Alla festa offensiva bianconera si aggiunge anche Kessler Edwards che gioca minuti pesanti ma non soffre minimamente l’importanza del momento, contribuendo attivamente al raggiungimento dei 48 punti dopo dodici minuti e che rappresentano il record di tutti i tempi di punti messi a segno nel primo quarto da parte della franchigia bianconera.

 

Lo show personale di Kyrie Irving continua anche nei primi minuti del secondo periodo: la guardia numero 11 dei Nets è letteralmente incontenibile in penetrazione, mettendo praticamente in ginocchio tutta la difesa dei Magic: dopo quattro minuti il vantaggio di Brooklyn tocca il + 21 (62-41), ottenuto peraltro in assenza di Kevin Durant.

Orlando ottiene un discreto contributo dalla panchina da Mo Wagner, ma il mattatore assoluto della gara è Kyrie Irving che trasforma in canestro qualsiasi pallone gli passi tra le mani. Al 39° punto messo a segno dalla guardia bianconera, tutto l’Amway Center si alza in piedi per tributare il giusto omaggio ad una prestazione semplicemente fuori parametro.

 

Orlando mostra qualche segnale di vita al rientro in campo dalla pausa lunga, accorciando le distanze fino al – 23 nei primi tre minuti. Brooklyn perde un pò di fluidità offensiva, anche perchè la squadra sembra giocare quasi esclusivamente su Kyrie Irving nel tentativo di far raggiungere al numero 11 bianconero un record personale di punti realizzati in un singolo match. Irving non segna con la stessa continuità mostrata nei primi due quarti, ma è comunque sempre applaudito dallo sportivo pubblico locale.

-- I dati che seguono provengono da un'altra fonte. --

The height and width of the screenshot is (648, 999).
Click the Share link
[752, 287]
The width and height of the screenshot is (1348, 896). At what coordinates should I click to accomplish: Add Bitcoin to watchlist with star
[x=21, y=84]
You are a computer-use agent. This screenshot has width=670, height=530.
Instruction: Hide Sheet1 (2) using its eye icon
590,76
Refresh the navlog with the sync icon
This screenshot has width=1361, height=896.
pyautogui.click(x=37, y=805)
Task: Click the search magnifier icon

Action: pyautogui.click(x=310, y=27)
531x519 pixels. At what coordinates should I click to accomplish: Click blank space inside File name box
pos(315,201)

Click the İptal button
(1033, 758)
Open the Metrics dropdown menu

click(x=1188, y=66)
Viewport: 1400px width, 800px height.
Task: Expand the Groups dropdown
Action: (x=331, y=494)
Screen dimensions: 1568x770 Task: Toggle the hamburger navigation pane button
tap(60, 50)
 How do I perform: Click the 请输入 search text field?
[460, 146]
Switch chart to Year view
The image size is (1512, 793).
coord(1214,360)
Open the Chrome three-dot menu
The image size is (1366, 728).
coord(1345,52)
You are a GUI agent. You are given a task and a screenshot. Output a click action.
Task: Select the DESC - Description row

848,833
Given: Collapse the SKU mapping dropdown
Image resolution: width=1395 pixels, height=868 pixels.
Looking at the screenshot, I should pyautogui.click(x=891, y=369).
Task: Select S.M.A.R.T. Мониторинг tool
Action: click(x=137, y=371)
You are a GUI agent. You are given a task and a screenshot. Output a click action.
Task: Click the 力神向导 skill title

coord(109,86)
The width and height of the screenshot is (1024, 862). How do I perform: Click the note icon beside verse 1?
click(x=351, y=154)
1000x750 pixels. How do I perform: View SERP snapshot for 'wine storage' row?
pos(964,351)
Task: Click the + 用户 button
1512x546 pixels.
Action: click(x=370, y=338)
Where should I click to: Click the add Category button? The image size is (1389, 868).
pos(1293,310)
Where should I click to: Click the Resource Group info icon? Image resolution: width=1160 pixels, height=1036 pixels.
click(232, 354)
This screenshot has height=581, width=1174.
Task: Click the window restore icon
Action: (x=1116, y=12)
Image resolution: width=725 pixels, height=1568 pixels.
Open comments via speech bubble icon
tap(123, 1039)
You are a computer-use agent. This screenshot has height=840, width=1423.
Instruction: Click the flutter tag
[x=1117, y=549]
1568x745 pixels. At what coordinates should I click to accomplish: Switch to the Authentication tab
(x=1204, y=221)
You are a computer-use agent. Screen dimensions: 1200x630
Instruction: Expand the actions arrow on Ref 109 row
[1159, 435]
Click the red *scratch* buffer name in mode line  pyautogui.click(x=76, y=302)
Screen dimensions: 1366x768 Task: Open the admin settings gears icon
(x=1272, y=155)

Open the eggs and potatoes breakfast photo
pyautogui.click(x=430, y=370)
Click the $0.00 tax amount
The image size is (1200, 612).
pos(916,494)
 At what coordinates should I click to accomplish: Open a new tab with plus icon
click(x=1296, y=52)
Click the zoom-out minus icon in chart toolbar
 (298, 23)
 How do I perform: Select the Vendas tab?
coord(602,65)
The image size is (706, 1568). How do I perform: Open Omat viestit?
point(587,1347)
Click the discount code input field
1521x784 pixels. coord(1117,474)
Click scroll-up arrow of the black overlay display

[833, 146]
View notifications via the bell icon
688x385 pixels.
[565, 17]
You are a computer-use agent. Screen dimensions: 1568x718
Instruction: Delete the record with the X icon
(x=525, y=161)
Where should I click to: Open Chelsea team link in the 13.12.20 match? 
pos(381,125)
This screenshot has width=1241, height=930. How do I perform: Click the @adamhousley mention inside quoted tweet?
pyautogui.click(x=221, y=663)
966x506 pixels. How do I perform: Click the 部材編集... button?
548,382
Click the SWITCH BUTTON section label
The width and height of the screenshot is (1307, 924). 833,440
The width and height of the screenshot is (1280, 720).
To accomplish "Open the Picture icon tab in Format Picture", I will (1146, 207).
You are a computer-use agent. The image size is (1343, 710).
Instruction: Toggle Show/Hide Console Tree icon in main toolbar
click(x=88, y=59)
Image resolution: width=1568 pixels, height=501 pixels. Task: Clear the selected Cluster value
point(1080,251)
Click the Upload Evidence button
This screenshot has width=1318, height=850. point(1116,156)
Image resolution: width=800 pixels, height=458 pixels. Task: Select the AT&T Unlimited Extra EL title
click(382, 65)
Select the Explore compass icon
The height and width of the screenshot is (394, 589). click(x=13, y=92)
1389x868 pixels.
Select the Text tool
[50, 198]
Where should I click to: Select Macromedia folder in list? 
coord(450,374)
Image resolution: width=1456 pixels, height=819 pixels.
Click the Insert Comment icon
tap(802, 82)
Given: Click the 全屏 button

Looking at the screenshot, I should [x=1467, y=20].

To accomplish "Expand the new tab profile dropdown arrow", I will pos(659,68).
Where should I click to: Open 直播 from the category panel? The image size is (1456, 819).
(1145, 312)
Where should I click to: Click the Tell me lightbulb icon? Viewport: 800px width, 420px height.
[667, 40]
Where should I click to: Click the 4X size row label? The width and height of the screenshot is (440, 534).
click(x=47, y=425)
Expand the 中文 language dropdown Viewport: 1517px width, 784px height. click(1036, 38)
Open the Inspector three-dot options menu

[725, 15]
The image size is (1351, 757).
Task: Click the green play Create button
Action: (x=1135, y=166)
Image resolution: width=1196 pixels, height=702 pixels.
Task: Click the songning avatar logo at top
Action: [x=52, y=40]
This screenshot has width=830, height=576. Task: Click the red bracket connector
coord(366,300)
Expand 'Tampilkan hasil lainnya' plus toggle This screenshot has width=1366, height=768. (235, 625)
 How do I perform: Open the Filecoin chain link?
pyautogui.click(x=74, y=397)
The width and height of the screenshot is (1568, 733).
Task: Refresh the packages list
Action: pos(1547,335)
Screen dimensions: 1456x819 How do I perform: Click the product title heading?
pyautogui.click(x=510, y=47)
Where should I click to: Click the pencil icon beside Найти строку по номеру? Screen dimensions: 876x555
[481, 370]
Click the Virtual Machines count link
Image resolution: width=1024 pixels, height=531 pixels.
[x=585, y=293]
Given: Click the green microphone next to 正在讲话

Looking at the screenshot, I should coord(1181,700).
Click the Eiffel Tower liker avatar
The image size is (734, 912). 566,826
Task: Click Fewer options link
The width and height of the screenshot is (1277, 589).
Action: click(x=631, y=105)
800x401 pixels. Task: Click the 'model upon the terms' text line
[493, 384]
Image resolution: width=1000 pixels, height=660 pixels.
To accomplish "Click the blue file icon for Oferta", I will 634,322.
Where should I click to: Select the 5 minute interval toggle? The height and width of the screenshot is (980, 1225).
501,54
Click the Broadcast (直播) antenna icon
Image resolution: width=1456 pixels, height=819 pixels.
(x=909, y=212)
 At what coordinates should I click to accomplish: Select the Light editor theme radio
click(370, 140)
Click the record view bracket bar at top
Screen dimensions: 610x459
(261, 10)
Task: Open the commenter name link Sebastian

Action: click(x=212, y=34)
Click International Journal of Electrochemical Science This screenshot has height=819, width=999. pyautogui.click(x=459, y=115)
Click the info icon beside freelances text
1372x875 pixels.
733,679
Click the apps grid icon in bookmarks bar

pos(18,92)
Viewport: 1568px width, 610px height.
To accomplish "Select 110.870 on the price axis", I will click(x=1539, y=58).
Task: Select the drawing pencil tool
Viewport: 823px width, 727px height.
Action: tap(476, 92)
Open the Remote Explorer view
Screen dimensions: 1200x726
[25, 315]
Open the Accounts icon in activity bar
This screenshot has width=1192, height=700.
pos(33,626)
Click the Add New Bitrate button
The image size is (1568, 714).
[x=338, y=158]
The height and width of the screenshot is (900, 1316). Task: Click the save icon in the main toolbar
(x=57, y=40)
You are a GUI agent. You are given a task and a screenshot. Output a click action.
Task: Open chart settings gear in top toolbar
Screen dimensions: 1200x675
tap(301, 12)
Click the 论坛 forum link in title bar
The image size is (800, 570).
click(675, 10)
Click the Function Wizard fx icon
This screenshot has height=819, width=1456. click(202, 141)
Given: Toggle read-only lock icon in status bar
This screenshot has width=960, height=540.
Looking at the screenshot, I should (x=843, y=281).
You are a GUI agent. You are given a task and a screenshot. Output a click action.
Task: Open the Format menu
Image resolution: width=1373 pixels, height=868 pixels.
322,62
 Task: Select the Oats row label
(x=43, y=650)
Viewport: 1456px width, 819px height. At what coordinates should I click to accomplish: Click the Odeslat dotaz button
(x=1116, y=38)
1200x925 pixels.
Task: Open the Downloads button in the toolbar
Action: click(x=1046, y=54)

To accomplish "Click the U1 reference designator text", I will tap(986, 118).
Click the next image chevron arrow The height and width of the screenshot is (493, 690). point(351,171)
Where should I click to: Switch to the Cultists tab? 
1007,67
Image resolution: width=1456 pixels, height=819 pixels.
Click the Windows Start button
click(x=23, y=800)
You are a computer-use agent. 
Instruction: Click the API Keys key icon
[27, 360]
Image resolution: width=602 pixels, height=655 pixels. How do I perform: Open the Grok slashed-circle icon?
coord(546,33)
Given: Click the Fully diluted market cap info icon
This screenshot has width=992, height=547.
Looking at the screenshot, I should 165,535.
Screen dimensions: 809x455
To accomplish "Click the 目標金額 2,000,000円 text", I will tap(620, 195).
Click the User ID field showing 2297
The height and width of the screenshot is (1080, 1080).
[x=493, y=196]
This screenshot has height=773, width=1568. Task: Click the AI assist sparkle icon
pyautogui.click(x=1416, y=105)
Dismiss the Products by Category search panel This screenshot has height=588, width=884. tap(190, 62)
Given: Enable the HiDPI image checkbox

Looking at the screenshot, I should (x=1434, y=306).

La partita scorre senza particolari scossoni nella fase finale di terzo periodo, con Brooklyn che recupera parte del vantaggio dissipato nella prima prima, chiudendo sul 116-89.

 

 

L’arena degli Orlando Magic si alza nuovamente in piedi quando mancano 8 minuti e 32 secondi, nel momento in cui Kyrie Irving tocca quota 60 punti, superando il precedente record di 57 posseduto da Deron Williams e diventando così il miglior scorer di tutti i tempi dei Nets in un singolo match.

Raggiunto l’obiettivo personale – e con il , Steve Nash decide di dirottare in panchina Irving per concedere qualche minuto di garbage time a Blake Griffin e alle altre riserve.

I 150 punti messi a segno dai Nets rappresentano il secondo più alto punteggio nella storia del franchise dei Nets.